Linux-Paketmanager sind nicht sicher

Forscher der Universität Arizona haben in einer Studie die Sicherheit von Paketverwaltungen für Linux- und BSD-Systeme untersucht. Die Paketmanager haben dabei nicht gut abgeschnitten, da sie Angreifern ein leichtes Ziel bieten um Sicherheitslücken zu implementieren. Die meisten Paketmanagementsysteme verwenden inzwischen signierte Pakete oder Repositorys. Es ist aber durchaus möglich, zwar korrekt signierte, aber veraltete Pakete auszuliefern.
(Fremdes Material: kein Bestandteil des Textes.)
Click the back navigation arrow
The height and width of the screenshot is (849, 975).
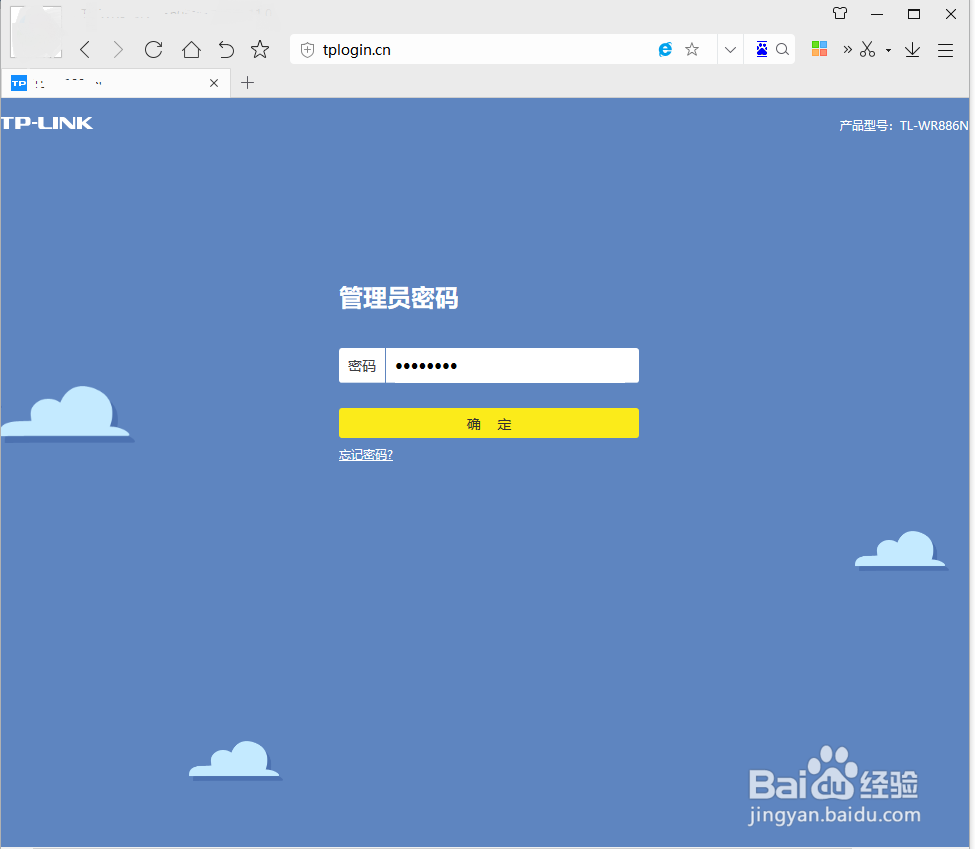point(84,48)

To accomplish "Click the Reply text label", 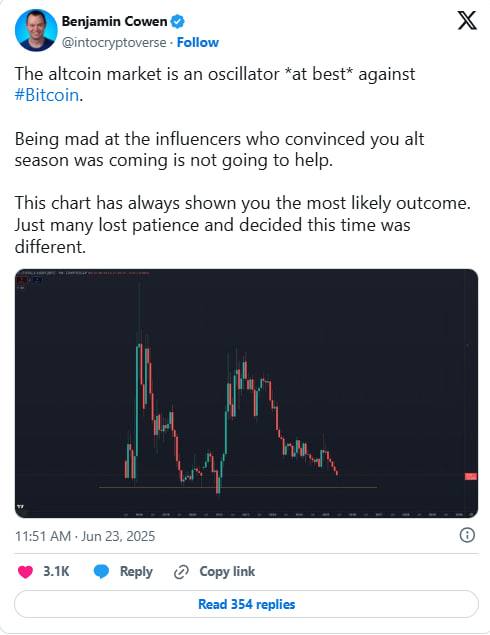I will click(136, 571).
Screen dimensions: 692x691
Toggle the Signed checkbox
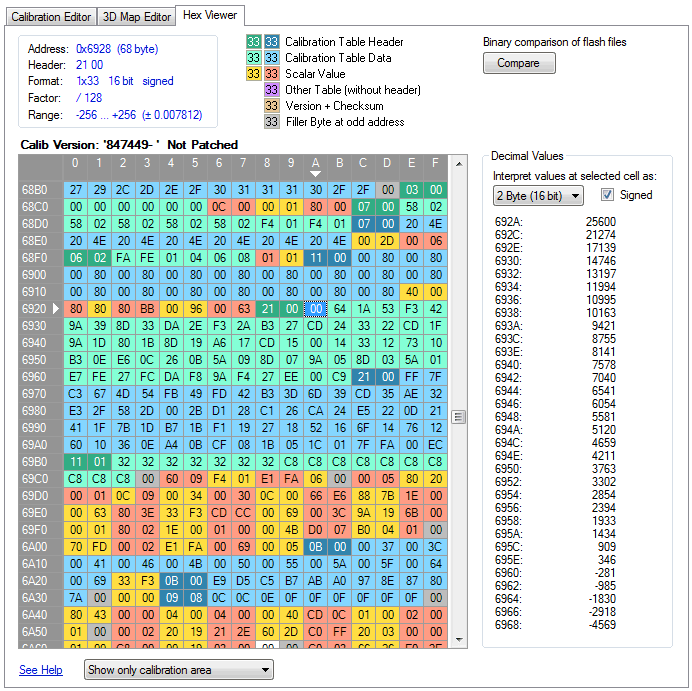click(606, 196)
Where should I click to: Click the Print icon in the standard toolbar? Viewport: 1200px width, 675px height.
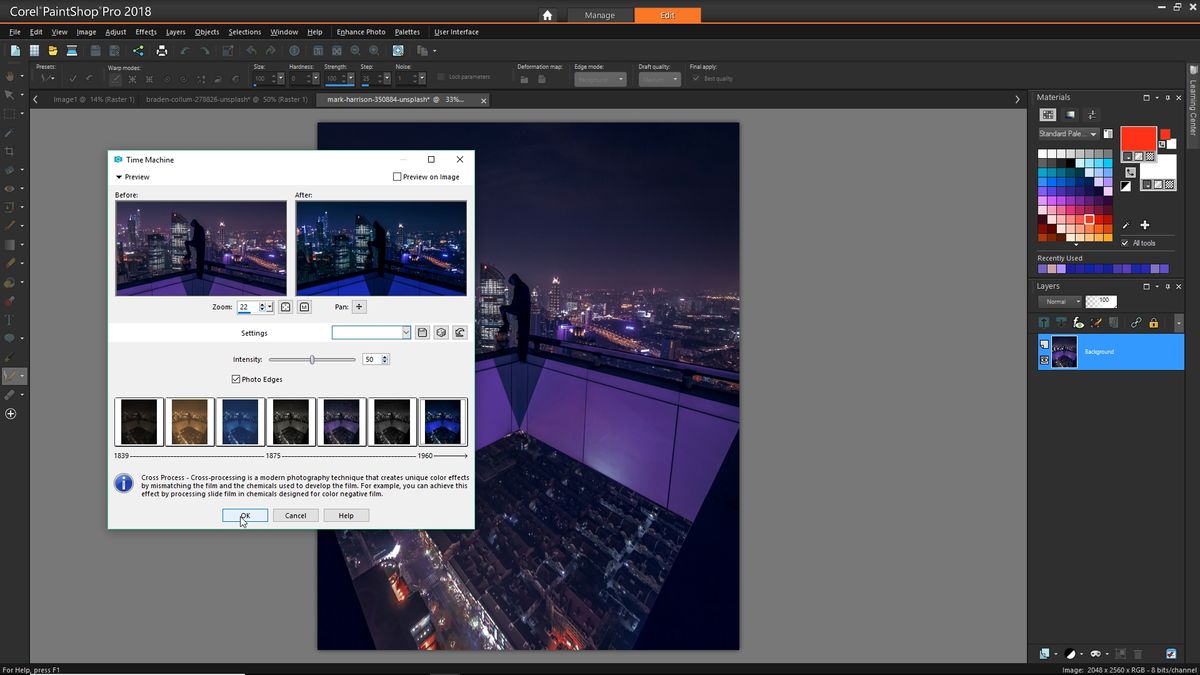pyautogui.click(x=161, y=49)
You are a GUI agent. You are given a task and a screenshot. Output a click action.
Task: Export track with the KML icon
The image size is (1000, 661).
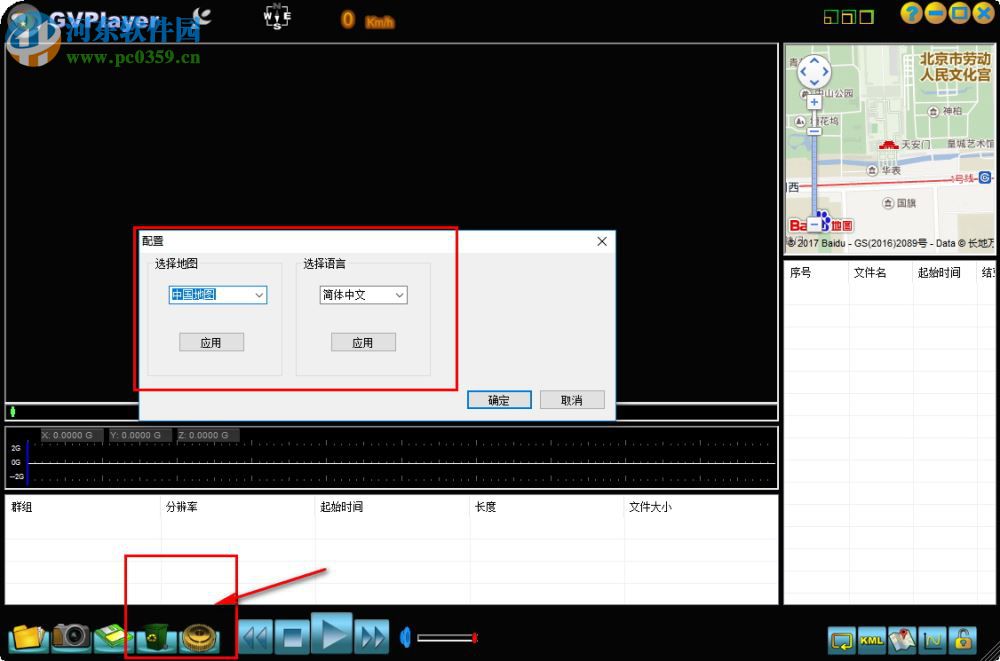tap(871, 640)
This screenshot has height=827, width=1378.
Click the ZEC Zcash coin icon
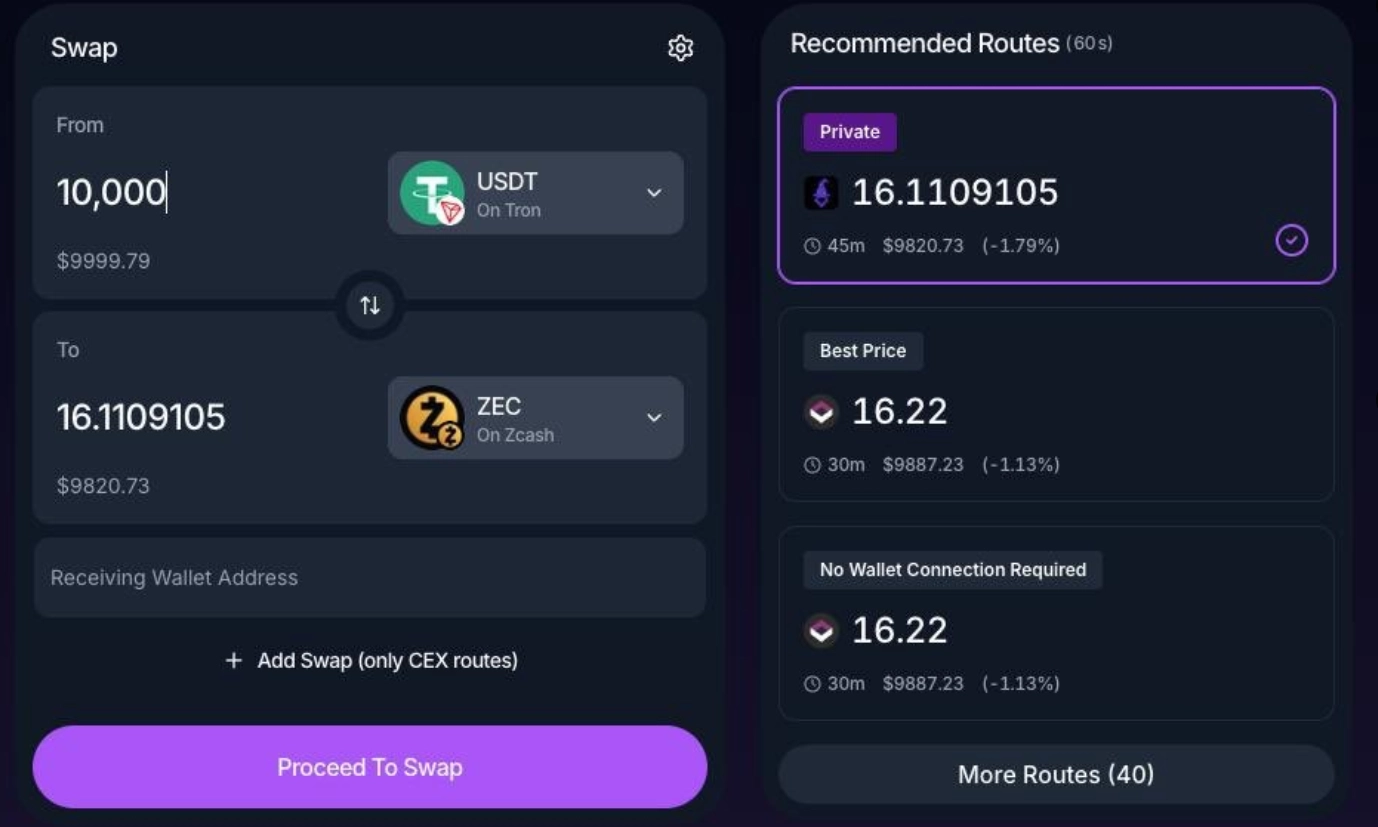pyautogui.click(x=432, y=418)
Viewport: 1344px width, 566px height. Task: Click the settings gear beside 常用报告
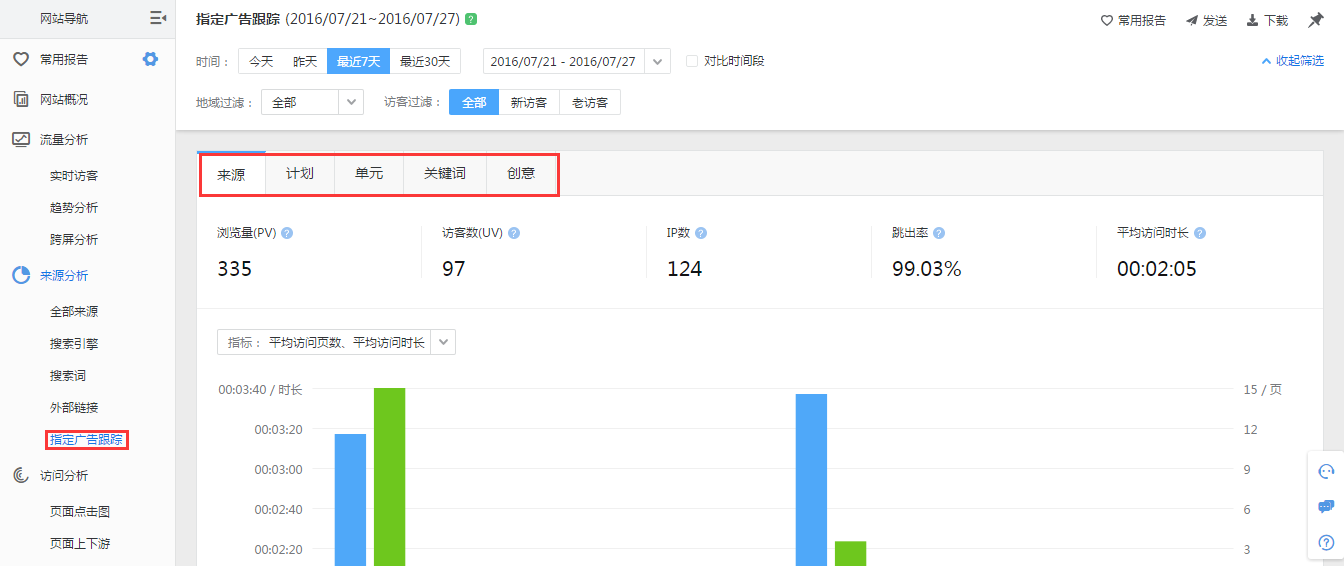150,59
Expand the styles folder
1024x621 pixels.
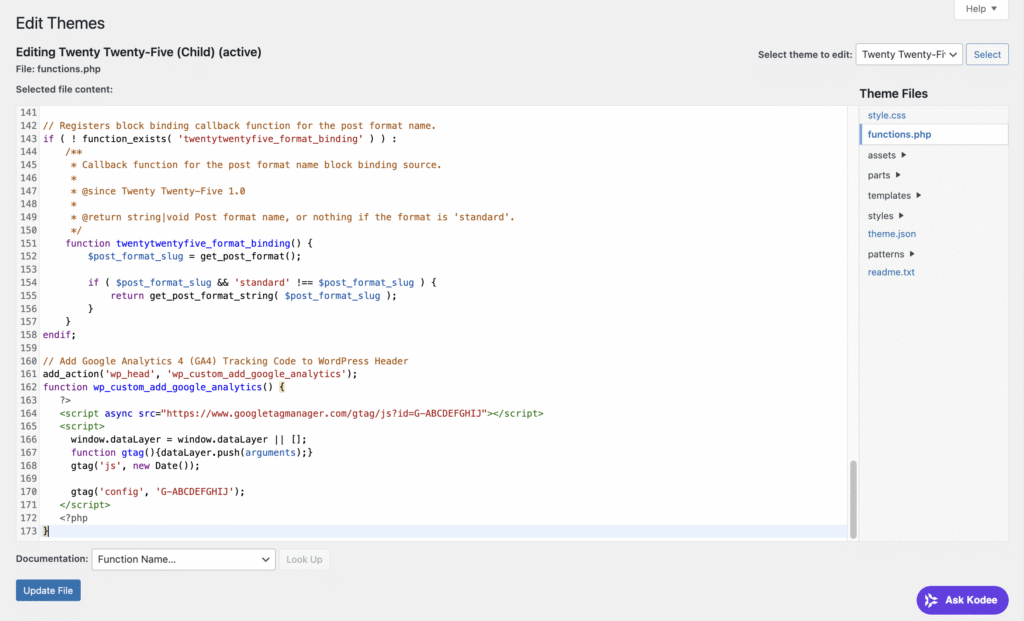(x=882, y=214)
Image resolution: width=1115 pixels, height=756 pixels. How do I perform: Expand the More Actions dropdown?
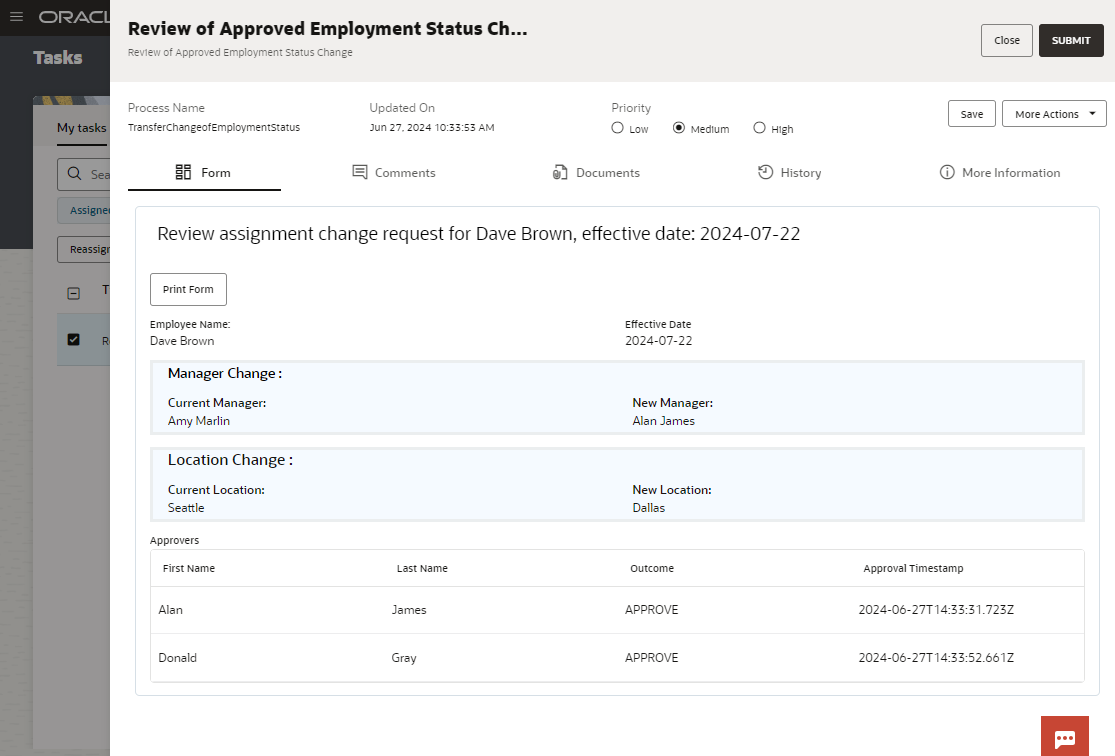(x=1054, y=114)
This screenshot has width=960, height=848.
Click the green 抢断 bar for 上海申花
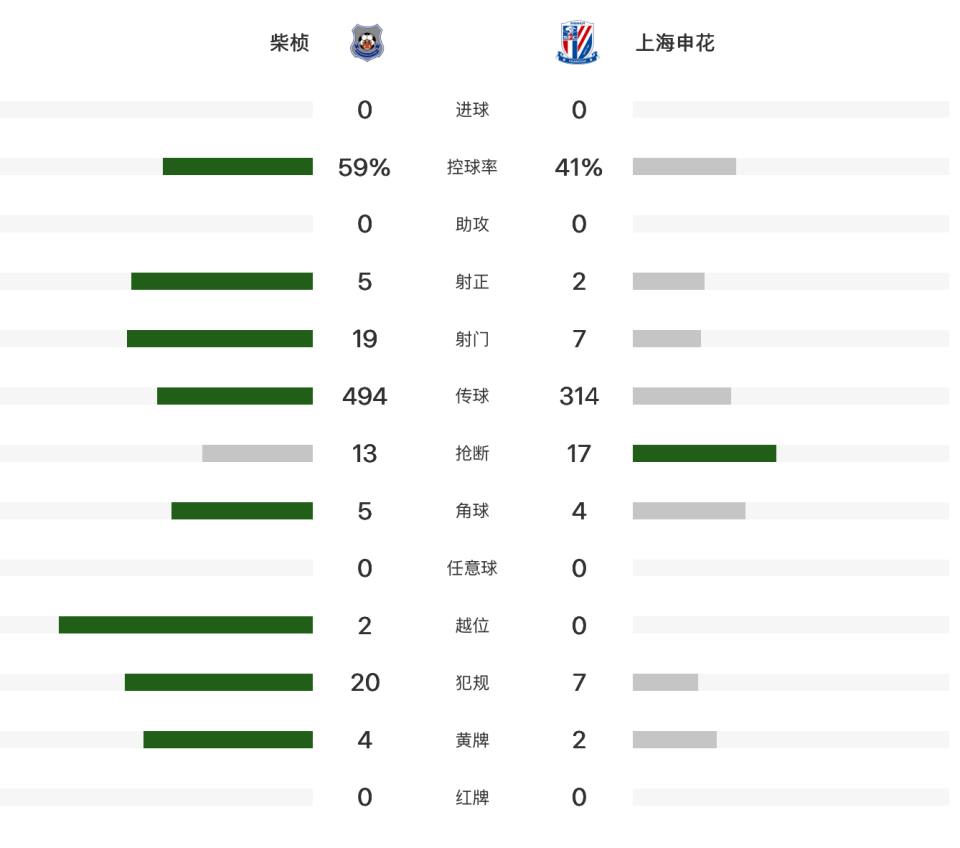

Wenn diese dann Sicherheitslücken enthalten, lassen sich ohne weiteres Angriffe auf das System ausführen. Da die meisten Distributoren die Mirror-Betreiber höchstens unzureichend prüfen, ist es für potentielle Angreifer kein Problem in die offiziellen Mirror-Listen aufgenommen zu werden. Die Forscher haben dies mit einem selbst aufgesetzten und manipulierten Mirror-Server geschafft, den sie unter einem imaginären Firmennamen betrieben haben. Zu den Distributoren, die sich von dem manipulierten Server täuschen ließen, gehören CentOS, Debian, Fedora, OpenSuse und Ubuntu. Auf die Weise hätten manipulierte Pakete an tausende Nutzer, darunter auch das US-Militär und die US-Regierung, ausgeliefert werden können. Auch wenn einige Distributoren den Inhalt der Server prüfen, sei es kein Problem, unterschiedliche Datenbestände auszuliefern und Anwender so an der Installation von Sicherheitsaktualisierungen zu hindern. Die Paketmanager, die mit unsignierten Metadaten arbeiten, seien sogar noch weiteren Angriffen ausgeliefert. Als Fazit ihrer Untersuchung raten die Forscher, nur auf Repositorys von vertrauenswürdigen Organisationen (z.B. Universitäten) zuzugreifen. Anwender sollten sich eigenhändig über Sicherheitsupdates informieren und diese manuell installieren. Mit einer verschlüsselten Verbindung zwischen PC und Repository ließen sich zudem Man-in-the-Middle-Angriffe verhindern. Langfristig soll der von den Wissenschaftlern entwickelte Paketmanager Stork für mehr Sicherheit sorgen, falls die Linux-Distributionen ihn einsetzen.